Even if the truffles were not physically different, and if—as
defendant argued—it uses the same recipe in France as it does in Canada and
doesn’t charge more based on place of manufacture, California law holds that
there is a cognizable injury. As the California Supreme Court held in Kwikset:
To some consumers, processes and
places of origin matter. … Whether a wine is from a particular locale may
matter to the oenophile who values subtle regional differences.
…
For each consumer who relies on the
truth and accuracy of a label and is deceived by misrepresentations into making
a purchase, the economic harm is the same: the consumer has purchased a product
that he or she paid more for than he or she otherwise might have been willing
to pay if the product had been labeled accurately. This economic harm—the loss
of real dollars from a consumer’s pocket—is the same whether or not a court
might objectively view the products as functionally equivalent. … Two wines
might to almost any palate taste indistinguishable—but to serious oenophiles,
the difference between one year and the next, between grapes from one valley
and another nearby, might be sufficient to carry with it real economic
differences in how much they would pay.
Chocmod tried to defend by arguing that it had trademark
rights in its brand name and thus no reasonable consumer would be deceived, particularly
because the back label “explicitly states” that they were made in Canada. Initially,
Moore v. Mars Petcare US, Inc., 966 F.3d 1007 (9th Cir. 2020), held:
[B]rand names by themselves can be
misleading in the context of the product being marketed. Descriptive brand
names require of the consumer “little thought,” which can make consumers
susceptible to purchasing because “they won’t have the time or interest to read
about [the product] on [the] website or the back of the box.” Thus, a product
called “One a Day” gummy vitamins, which required two gummies a day for a full
dosage, is explicitly misleading.
The court rejected Chocmod’s argument that “any reasonable
consumer should … be expected to review the packaging to determine the
country of origin, if that is something the consumer feels is important.” The front-label
representations were plausibly misleading to reasonable consumers, who aren’t
required to look beyond the front of the box. Only if reasonable consumers
couldn’t think they’d answered their questions with the front of the package—only
if they’d “necessarily require more information before reasonably
concluding that the label is making a particular representation”—do courts
consider the back as potentially resolving an inherent ambiguity. (Emphasis mine.)
The brand name “Truffettes de France,” or “Truffles from
France,” was not ambiguous and would plausibly mislead a reasonable consumer.

**REQUESTS**
A. Which countries or states are named in the passage on the Chocmod truffle labeling case? List all of them.
B. Carry the passage on the Chocmod truffle labeling case forward from its final sentence.

**INFORMATION PROVIDED**
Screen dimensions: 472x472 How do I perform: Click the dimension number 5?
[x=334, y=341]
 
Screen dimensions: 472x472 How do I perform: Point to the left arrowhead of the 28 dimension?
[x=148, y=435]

**FINAL RESULTS**
A. France, Canada, California

B.
This was much clearer than ambiguous images or phrases addressed in other
cases. Cf. Culver v. Unilever United States, Inc., 2021 WL 2943937 (C.D.
Cal. June 14, 2021) (front labels “Paris,” Depuis 1747,” and “Que Maille”;
court explicitly distinguished “de Paris”); Eshelby v. L’Oreal USA, Inc., 664
F. Supp. 3d 417 (S.D.N.Y. 2023) (“L’Oreal Paris” on front label could lead
reasonable consumers to think that the company originated in Paris, but not that
any particular product was); La Barbera v. Ole Mexican Foods Inc., 2023 WL
4162348 (C.D. Cal. May 18, 2023) (“Phrases like ‘The Taste of Mexico!’ are at
once true in every meaningful sense and meaningless; the point is that they are
different in kind from stating the Products are from Mexico.”).
Here, there was an actual representation about the truffles’
county of origin, which was “so misleading” that a reasonable consumer “need
not search elsewhere for the truth.” Chocmod argued that the product name was
no different from French onion soup, French fries, Belgian chocolates, Mexican
burritos, or Chinese chicken salad. The court was open to the idea that “French
truffles” would be insufficient to satisfy the reasonable consumer test. But “from
France” was different. The label didn’t make representations about style or
recipe, which would be different. Moreover, “the reasonableness of a consumer’s
belief that a salad or other perishable item was shipped from another country
is incomparable to his relative belief as to a shelf-stable product like
chocolate, which was, in fact, shipped from another country—Canada.”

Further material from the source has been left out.